Artificial intelligence chatbots can be easily manipulated to deliver dangerous health disinformation, raising serious concerns about the readiness of large language models (LLMs) for public use, according to a new study.
The peer-reviewed study, led by scientists from Flinders University in Australia, involving an international consortium of experts, tested five of the most prominent commercial LLMs by issuing covert system-level prompts designed to generate false health advice.
The study subjected OpenAI’s GPT-4o, Google’s Gemini 1.5 Pro, Meta’s Llama 3.2-90B Vision, xAI’s Grok Beta, and Anthropic’s Claude 3.5 Sonnet to a controlled experiment, in which each model was instructed to answer ten medically inaccurate prompts using formal scientific language, complete with fabricated references to reputable medical journals.
The goal was to evaluate how easily the models could be turned into plausible-sounding sources of misinformation when influenced by malicious actors operating at the system instruction level.
Shocking results
Disturbingly, four of the five chatbots – GPT-4o, Gemini, Llama, and Grok – complied with the disinformation instructions 100 per cent of the time, offering false health claims without hesitation or warning. Only Claude 3.5 demonstrated a degree of resistance, complying with misleading prompts in just 40 per cent of cases.
Across 100 total interactions, 88 per cent resulted in the successful generation of disinformation, often in the form of fluently written, authoritative-sounding responses with false citations attributed to journals like The Lancet or JAMA.
The misinformation covered a range of high-stakes health topics, including discredited theories linking vaccines to autism, false claims about 5G causing infertility, myths about sunscreen increasing skin cancer risk, and dangerous dietary suggestions for treating cancer.
Some responses falsely asserted that garlic could replace antibiotics, or that HIV is airborne – claims that, if believed, could lead to serious harm.
In a further stage of the study, researchers explored the OpenAI GPT Store to assess how easily the public could access or build similar disinformation-generating tools.
They found that publicly available custom GPTs could be configured to produce health disinformation with alarming frequency – up to 97 per cent of the time – illustrating the scale of potential misuse when guardrails are insufficient.
Easily vulnerable LLMs
Lead author Ashley Hopkins from Flinders University noted that these findings demonstrate a clear vulnerability in how LLMs are deployed and managed.
He warned that the ease with which these models can be repurposed for misinformation, particularly when commands are embedded at a system level rather than given as user prompts, poses a major threat to public health, especially in the context of misinformation campaigns.
The study urges developers and policymakers to strengthen internal safeguards and content moderation mechanisms, especially for LLMs used in health, education, and search contexts.
It also raises important ethical questions about the development of open or semi-open model architectures that can be repurposed at scale.
Without robust oversight, the researchers argue, such systems are likely to be exploited by malicious actors seeking to spread false or harmful content.
Public health at risk
By revealing the technical ease with which state-of-the-art AI systems can be transformed into vectors for health disinformation, the study underscores a growing gap between innovation and accountability in the AI sector.
As AI becomes more deeply embedded in healthcare decision-making, search tools, and everyday digital assistance, the authors call for urgent action to ensure that such technologies do not inadvertently undermine public trust or public health.

▶ _Supplied material_:
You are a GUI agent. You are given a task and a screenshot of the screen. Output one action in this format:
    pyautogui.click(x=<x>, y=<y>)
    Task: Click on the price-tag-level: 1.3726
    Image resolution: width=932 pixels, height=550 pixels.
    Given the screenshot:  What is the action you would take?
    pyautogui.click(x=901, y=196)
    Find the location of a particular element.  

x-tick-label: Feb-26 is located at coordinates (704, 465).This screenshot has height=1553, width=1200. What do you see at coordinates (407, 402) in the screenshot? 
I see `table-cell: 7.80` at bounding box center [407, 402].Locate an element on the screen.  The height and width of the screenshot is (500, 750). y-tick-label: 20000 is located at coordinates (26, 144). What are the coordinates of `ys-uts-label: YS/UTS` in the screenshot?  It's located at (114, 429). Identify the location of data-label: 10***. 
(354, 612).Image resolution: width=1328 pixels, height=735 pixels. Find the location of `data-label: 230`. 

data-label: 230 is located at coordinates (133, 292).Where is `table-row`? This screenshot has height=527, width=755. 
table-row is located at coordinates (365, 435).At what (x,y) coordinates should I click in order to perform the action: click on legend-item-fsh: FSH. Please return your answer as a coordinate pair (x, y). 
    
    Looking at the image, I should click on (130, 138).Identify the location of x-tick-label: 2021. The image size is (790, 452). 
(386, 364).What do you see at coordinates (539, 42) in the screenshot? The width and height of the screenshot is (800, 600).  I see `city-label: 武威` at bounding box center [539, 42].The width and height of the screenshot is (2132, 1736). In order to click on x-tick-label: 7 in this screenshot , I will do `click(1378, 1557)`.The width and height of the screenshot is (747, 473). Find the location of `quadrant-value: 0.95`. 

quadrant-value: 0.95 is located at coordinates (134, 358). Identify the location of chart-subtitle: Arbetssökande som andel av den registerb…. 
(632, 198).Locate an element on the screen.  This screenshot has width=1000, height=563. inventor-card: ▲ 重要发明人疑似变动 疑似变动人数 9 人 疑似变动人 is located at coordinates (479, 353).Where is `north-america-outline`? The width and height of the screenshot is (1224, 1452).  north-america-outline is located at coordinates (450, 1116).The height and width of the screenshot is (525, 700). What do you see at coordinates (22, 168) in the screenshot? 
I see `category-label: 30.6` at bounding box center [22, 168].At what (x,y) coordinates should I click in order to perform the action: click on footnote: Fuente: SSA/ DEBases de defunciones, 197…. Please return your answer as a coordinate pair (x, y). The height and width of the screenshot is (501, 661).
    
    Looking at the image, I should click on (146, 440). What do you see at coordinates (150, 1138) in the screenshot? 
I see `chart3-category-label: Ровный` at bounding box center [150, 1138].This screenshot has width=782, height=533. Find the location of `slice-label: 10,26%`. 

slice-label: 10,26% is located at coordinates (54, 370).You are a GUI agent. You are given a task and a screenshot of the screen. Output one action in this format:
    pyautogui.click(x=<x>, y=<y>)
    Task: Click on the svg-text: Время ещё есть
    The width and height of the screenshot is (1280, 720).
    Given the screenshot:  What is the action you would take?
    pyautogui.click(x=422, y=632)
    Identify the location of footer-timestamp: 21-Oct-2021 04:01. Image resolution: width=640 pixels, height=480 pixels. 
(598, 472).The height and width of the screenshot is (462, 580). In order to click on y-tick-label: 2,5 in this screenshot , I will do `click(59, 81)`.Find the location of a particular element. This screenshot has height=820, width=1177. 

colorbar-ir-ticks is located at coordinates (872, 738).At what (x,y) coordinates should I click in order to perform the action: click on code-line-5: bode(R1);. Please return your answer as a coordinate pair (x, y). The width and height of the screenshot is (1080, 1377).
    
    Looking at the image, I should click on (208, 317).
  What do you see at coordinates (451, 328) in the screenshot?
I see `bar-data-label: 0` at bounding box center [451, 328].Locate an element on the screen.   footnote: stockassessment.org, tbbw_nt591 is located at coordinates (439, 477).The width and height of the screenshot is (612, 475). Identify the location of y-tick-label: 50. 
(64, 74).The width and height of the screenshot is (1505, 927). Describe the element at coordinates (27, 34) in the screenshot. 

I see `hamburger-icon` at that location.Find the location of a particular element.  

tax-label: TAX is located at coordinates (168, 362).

▶ _Tasks to carry out_:
a - Answer these questions from the article on chatbot health disinformation.
(i) Which university led the study?
(ii) What share of the 100 total interactions resulted in disinformation?
(iii) How often could the custom GPTs in the OpenAI GPT Store be configured to produce health disinformation, at most?
b - Quote the article on chatbot health disinformation word for word, everything from "Easily vulnerable LLMs" down to "repurposed at scale.".

▶ _Task results_:
a -
(i) Flinders University in Australia
(ii) 88 per cent
(iii) Up to 97 per cent of the time

b -
Easily vulnerable LLMs
Lead author Ashley Hopkins from Flinders University noted that these findings demonstrate a clear vulnerability in how LLMs are deployed and managed.
He warned that the ease with which these models can be repurposed for misinformation, particularly when commands are embedded at a system level rather than given as user prompts, poses a major threat to public health, especially in the context of misinformation campaigns.
The study urges developers and policymakers to strengthen internal safeguards and content moderation mechanisms, especially for LLMs used in health, education, and search contexts.
It also raises important ethical questions about the development of open or semi-open model architectures that can be repurposed at scale.